Reviewer: Kevin S. Mahoney
Story Title: World Tour New Universe Part I of III
Written by: Tony Bedard
Penciled by: Paul Pelletier
Inked by: Rick Magyar
Colored by: Wil Quintana
Lettered by: Dave Sharpe
Editor: Mike Marts
Publisher: Marvel Comics
The idea of the Exiles team hopping from universe to universe has always been rife with possibilities. The team can go on the occasional humorous mission (fighting Fin Fang Foom using Red Ronin) or dramatic mission (lots of casualties from world to world) and the presence of some problem that threatened the fresh universe always kept the stories exciting. After the revelation that the Time Broker was a fraud all that could have all changed. But an excellent first arc followed by a new objective for the team certainly has maintained the book’s edge, perhaps even improving the dynamic. The idea that self-interest is now the team’s sole motivator might even make things more interesting; the current endangered team member is easily the largest and most complex threat the team has had to pursue.
The team’s current destination is equal parts retro-flashback and gritty established reality. The New Universe apparently originated as a stunt for Marvel’s 25th anniversary. The idea of creating a separate universe for new characters under the same publisher had never been attempted in that way on that scale before. Since then, Marvel has had other short-lived experimental lines (Marvel 2099) and acquired and strip mined other publishing house’s properties, eventually ignoring them or folding them into the more mainstream Marvel Universe (see the eventual assimilation/demise of Malibu comics) and recently succeeded in a far more mainstream manner with their Ultimate line. The only appropriate question: can a smart writer like Bedard make a long ignored reality still entrenched in 1987 interesting?

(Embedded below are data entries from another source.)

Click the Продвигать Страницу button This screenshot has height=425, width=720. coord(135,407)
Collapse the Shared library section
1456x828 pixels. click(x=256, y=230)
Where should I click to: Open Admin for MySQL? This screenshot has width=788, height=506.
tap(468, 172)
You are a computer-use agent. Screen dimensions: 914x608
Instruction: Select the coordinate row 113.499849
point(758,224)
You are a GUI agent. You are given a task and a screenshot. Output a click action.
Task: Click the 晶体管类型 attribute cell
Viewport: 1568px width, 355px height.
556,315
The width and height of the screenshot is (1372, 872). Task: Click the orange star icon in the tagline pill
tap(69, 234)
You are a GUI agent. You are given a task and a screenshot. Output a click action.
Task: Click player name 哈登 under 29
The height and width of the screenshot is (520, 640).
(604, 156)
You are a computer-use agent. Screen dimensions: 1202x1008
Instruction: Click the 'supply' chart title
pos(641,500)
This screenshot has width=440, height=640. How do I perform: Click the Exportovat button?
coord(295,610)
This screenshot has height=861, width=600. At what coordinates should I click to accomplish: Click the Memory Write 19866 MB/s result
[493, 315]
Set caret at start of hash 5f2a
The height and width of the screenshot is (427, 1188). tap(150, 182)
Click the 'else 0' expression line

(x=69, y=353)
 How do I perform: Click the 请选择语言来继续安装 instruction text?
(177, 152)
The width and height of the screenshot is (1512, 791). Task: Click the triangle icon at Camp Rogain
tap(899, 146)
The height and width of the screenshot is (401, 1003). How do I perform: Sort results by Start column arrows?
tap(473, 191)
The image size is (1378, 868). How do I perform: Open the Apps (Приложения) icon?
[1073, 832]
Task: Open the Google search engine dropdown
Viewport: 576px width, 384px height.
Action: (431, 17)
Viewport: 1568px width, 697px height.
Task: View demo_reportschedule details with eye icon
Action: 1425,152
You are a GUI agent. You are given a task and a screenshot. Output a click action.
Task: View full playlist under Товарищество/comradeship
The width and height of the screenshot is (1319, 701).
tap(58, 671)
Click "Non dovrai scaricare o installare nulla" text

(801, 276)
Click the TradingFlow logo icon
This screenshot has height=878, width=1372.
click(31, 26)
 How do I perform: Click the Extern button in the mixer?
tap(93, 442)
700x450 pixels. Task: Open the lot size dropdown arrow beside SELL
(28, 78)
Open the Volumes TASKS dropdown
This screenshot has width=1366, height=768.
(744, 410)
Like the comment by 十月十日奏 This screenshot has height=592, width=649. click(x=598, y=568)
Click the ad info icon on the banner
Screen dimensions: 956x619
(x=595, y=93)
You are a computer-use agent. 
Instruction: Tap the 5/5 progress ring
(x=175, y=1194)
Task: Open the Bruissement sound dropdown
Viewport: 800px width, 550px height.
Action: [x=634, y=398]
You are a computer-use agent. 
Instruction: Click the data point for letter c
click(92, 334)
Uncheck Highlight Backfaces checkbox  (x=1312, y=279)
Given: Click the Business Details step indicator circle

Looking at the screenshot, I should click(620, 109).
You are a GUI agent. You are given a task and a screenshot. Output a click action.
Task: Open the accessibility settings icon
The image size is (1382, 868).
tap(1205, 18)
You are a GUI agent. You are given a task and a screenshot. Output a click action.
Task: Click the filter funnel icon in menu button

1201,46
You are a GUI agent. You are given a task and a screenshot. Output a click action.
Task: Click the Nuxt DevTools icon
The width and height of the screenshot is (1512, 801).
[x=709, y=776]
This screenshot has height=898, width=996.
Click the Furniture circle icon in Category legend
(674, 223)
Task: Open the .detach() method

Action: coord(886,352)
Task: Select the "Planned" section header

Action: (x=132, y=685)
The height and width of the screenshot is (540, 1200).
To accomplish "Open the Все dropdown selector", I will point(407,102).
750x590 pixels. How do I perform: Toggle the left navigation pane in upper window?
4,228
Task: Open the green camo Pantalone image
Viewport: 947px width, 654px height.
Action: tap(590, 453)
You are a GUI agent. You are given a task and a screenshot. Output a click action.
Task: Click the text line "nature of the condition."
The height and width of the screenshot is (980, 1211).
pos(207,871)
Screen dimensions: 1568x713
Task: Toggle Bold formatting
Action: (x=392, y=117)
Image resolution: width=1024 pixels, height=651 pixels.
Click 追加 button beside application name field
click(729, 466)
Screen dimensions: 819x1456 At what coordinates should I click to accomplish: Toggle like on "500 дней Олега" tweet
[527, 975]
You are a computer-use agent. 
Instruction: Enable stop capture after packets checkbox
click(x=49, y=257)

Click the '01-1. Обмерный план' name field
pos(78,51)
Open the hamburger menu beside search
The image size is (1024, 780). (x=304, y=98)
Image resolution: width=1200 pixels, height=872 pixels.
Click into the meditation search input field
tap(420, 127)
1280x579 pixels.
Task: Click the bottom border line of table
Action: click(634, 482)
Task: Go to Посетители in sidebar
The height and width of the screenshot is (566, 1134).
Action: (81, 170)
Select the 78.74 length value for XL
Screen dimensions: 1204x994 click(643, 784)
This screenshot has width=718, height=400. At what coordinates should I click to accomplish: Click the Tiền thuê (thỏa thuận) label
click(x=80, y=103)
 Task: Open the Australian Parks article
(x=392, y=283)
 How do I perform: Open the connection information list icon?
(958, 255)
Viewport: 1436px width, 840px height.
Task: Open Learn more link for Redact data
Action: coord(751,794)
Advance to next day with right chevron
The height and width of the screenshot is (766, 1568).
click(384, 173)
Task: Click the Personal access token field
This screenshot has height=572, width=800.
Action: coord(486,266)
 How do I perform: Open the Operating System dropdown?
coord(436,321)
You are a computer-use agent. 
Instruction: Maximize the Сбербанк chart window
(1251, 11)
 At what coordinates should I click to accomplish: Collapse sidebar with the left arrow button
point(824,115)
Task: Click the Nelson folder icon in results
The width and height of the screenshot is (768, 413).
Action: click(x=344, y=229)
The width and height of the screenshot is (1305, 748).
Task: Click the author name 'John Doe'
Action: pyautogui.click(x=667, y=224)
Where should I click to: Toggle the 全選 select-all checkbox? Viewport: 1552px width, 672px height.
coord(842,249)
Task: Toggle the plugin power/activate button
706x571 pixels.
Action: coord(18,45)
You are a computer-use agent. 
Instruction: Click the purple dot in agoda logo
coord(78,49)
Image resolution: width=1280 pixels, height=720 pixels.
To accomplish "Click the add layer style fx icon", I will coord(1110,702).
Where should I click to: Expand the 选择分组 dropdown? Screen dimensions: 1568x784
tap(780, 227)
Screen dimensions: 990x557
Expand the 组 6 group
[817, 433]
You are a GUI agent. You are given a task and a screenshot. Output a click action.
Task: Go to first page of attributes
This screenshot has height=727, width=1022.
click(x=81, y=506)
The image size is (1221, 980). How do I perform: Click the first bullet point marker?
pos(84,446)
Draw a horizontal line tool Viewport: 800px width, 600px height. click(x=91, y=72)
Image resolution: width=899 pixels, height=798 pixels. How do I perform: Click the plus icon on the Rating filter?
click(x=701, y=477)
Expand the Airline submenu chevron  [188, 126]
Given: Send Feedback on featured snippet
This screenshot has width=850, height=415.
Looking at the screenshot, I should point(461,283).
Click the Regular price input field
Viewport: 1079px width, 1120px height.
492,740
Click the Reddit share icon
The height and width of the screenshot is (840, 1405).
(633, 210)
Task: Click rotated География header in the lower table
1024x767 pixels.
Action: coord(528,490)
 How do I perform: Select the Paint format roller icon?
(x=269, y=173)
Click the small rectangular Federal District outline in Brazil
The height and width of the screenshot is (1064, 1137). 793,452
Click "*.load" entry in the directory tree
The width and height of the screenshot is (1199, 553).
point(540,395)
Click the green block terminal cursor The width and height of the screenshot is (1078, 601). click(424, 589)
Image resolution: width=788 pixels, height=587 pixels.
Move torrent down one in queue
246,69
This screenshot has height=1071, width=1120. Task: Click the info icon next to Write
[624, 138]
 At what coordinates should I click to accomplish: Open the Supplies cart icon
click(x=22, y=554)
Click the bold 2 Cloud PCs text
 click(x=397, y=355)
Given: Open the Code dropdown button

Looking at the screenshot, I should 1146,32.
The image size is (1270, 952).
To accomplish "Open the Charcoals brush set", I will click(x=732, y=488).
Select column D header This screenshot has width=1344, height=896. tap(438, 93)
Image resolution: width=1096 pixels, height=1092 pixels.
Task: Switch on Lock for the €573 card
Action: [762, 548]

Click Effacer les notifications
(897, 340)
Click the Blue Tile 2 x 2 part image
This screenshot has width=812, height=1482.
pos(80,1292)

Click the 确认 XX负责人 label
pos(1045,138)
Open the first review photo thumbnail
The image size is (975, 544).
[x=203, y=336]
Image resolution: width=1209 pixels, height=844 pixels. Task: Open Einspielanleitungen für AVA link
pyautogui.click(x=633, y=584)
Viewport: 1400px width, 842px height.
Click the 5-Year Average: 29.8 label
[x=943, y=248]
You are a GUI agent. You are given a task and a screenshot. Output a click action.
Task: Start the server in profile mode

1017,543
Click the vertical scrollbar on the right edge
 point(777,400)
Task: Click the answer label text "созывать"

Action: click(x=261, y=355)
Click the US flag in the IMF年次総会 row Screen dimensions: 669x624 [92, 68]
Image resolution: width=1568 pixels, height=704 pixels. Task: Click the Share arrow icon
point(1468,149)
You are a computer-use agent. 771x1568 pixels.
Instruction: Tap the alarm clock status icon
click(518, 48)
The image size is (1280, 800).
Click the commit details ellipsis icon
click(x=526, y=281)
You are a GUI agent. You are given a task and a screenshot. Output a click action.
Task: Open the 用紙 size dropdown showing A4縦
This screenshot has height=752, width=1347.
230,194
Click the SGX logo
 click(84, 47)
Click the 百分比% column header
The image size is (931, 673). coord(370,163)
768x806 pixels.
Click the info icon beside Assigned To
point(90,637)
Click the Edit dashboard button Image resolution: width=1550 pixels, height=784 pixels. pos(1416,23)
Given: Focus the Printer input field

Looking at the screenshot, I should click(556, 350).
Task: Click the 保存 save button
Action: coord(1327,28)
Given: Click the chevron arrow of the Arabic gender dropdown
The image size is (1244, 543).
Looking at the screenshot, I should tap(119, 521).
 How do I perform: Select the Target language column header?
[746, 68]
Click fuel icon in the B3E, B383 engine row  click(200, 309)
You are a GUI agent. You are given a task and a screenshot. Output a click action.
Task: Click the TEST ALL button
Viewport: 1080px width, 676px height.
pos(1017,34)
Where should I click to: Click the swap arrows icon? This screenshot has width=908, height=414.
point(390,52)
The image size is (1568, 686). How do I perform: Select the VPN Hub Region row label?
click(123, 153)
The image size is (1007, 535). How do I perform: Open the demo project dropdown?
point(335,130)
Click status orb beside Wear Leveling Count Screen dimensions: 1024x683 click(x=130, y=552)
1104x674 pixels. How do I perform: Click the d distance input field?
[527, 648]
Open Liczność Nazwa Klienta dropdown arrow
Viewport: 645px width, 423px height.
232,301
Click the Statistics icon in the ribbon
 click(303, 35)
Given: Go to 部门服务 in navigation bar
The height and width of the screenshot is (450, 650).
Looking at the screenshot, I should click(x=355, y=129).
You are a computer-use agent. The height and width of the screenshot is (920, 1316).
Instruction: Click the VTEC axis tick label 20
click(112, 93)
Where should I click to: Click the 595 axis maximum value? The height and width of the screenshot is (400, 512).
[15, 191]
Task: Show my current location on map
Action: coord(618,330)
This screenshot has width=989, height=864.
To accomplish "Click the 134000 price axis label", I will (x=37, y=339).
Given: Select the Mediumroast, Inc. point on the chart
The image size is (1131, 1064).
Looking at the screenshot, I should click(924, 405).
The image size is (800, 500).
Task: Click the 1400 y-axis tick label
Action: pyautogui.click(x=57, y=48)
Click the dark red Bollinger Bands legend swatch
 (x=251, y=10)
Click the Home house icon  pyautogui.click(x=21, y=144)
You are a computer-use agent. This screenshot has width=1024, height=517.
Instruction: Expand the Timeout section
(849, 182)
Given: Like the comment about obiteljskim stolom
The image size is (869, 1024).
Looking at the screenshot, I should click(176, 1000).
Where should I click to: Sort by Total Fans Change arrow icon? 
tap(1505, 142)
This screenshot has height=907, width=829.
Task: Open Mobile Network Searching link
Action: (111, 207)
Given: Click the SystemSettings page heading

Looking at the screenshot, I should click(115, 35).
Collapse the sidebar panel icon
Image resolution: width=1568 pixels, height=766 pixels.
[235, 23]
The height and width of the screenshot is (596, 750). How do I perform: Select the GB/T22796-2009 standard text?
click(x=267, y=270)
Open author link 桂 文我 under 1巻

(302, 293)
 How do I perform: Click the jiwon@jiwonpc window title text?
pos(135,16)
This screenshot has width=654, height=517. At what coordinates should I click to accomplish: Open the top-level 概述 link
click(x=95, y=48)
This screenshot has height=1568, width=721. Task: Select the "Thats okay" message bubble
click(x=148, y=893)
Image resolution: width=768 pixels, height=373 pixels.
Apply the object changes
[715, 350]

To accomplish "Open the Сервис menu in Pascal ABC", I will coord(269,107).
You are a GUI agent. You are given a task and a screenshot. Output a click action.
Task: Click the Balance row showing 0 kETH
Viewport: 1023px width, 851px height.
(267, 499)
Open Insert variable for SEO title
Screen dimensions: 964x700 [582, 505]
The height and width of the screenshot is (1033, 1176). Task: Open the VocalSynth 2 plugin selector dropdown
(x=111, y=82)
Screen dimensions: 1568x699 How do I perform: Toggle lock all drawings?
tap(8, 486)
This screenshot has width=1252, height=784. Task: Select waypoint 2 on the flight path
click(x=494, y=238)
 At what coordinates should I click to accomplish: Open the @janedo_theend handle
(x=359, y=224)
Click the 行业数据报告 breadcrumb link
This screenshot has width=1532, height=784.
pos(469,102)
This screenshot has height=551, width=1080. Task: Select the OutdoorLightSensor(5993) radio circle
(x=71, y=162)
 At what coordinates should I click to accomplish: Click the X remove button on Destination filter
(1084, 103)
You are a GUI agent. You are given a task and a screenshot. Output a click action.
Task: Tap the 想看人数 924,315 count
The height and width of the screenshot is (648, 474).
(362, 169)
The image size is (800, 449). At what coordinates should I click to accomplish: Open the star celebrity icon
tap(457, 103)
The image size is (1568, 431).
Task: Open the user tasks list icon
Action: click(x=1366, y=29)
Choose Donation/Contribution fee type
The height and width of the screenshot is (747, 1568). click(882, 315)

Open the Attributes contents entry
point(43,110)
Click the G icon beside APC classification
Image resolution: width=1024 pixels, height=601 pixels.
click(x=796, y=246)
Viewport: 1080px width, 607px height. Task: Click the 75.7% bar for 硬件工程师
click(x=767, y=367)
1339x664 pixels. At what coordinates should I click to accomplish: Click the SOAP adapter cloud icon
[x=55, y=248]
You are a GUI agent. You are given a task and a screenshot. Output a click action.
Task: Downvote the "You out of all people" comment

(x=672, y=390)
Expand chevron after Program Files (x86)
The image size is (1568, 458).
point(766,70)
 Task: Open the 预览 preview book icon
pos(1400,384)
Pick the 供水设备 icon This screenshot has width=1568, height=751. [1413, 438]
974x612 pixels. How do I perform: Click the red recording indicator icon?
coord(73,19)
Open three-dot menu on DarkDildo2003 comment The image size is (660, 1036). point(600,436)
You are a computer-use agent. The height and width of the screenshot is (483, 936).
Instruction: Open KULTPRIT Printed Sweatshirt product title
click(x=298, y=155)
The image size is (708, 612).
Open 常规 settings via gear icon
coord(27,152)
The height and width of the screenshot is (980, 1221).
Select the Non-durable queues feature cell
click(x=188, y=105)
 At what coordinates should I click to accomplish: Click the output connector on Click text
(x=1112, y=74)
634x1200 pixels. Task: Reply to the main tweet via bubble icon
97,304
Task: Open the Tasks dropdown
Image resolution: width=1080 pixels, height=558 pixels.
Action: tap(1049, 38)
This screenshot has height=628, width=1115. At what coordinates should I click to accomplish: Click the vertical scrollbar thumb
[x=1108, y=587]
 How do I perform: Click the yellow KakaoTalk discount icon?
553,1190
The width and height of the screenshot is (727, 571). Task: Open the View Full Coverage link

The answer is a conditional yes. The accoutrements of the period are well done (Reaganomics, the music and fashion scenes) if a bit blatantly placed. The idea to set the story in the beginning of the imprint’s publishing run was another really good idea. The Exiles, an experienced team of heroes drawn from a multitude of imperiled realities, contrasts well with the quarantined metahumans of the Clinic. (Please make your token STD or Pretender quip now, so I can continue with the review.) It’s also fun to run into a hero who is rightfully paranoid about his newfound powers, as the Exiles team confronts and fails to win over Kenneth “Starbrand” Connell. And since that plot folds well into the Exiles mission to destroy Proteus/rescue Mimic, the issue is a success overall even though the New Universe characters sort of get the Reader’s Digest treatment.
The art team just keeps improving. The setting is well done, which is to be expected considering how vanilla the architecture of the period is and how the fashion trends of that day still linger in this newer century. The Exiles seem to be rendered better and better as Pelletier continues his run on the title. The interlude detailing the resolution of the Beak/Angel/House of M component of World tour is touching and cheerful. Lack of experience with the heroes/villains of the NU prevents me from making any offhand comment about them. But they don’t hog their panels or distract the reader from the Exiles’ overall mission, so there are no real complaints to be found.